In the 2022 fiscal year (FY22), the Cooperation in International Waters in Africa (CIWA) worked to mitigate Africa’s immense needs. These formidable challenges only strengthen our resolve to help countries collaborate over transboundary waters to share costs and benefits of building resilience, to address drivers of fragility, conflict, and violence (FCV), and to foster green, resilient, and inclusive development (GRID) and recovery from the pandemic.

People who benefit from investments influenced by CIWA

Above data is cumulative since 2011

STRATEGIC DIRECTIONS

RESILIENCE

CIWA is supporting climate-resilient communities and playing a crucial role in planning for, and mitigating, climate-related shocks; supporting livelihoods; and sustaining health and economic development.

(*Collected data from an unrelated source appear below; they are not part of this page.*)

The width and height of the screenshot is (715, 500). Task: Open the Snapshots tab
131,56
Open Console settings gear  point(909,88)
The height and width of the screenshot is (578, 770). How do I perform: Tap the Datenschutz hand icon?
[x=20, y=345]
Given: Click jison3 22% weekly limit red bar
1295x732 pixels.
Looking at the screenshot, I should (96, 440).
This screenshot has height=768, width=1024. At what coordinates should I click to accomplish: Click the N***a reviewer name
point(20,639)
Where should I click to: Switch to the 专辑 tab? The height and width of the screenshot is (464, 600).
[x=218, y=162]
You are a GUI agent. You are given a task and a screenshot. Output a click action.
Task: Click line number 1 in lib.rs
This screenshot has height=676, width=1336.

GENDER AND SOCIAL INCLUSION

In FY22, CIWA ramped up its work on GESI, with the overall strategy guided by CIWA’s GESI Framework. The framework represents a transformative approach that recognizes that countering deep-seated patriarchal norms that exclude women requires a shift from one-off, short-term interventions toward a harmonized and integrated approach that is sustained throughout the life of the project and beyond.

BIODIVERSITY

Supporting a range of biodiversity-related activities in Sub-Saharan Africa, CIWA conducted an assessment to better understand the linkages between program activities and biodiversity conservation. The assessment concluded that CIWA’s support of biodiversity-related activities provides both direct and indirect benefits to biodiversity conservation efforts.

FRAGILITY, CONFLICT, AND VIOLENCE

CIWA deepened its support to countries affected by FCV, increasing its footprint from 11 countries in FY21 to 17 in FY22—nearly all the 20 African countries classified as FCV. CIWA remains engaged in three priority FCV-affected regions—the Horn of Africa, the Sahel, and the Great Lakes. This included monitoring FCV-related events with an impact on transboundary water cooperation, strengthening resilience to climate change, improving water security, and making groundwater more accessible.

WATER DATA REVOLUTION

Improving the management of transboundary water resources and increasing resilience to hydrological extremes require understanding water resource dynamics at both basin and national levels. The new Water Data Revolution (WDR) technical cooperation takes a user-driven approach to identifying common needs and connects end-users with appropriate solutions, including remote sensing tools, satellite imagery, and custom data products.

A VIEW FROM THE FIELD
LOOKING AHEAD

As Africa’s challenges mount amid the global economic downturn, climate change intensifies, and countries become increasingly fragile, CIWA’s work in the year ahead is more important than ever.

We will continue our efforts to equip countries beset by these challenges with the knowledge, capacity, tools, and financial resources needed to build back better from economic fragility and the pandemic and to increase resilience to coming climate, food, energy, and health shocks.

CIWA’s 10 YEAR ANNIVERSARY

Africa’s 63 transboundary river basins account for 90 percent of the continent’s surface water. Many of the 48 countries sharing these basins knew that the economic, environmental, and political costs of not cooperating were unacceptably high.

They wanted to strengthen their information systems and exchange data, develop more institutional capacity to better manage water resources, and build more joint infrastructure that would be a win-win for everyone.

Together, they created the Cooperation in International Waters in Africa (CIWA) program, a multi-donor trust fund managed by the World Bank, which was launched in 2011.

CIWA would strive to foster cooperation, protect biodiversity, help countries beset by conflict and fragility, and spur climate resilience. It would achieve this by advancing its three pillars: information—to understand risks, make better decisions, and monitor compliance; institutions—to build trust, coordinate planning, and manage shared resources, and investments—to manage watersheds, develop groundwater, and build storage. Ten years later, despite a multitude of political and economic shocks, instability, climate disasters, and health crises including a pandemic, Sub-Saharan countries are more committed than ever to cooperating around water resources.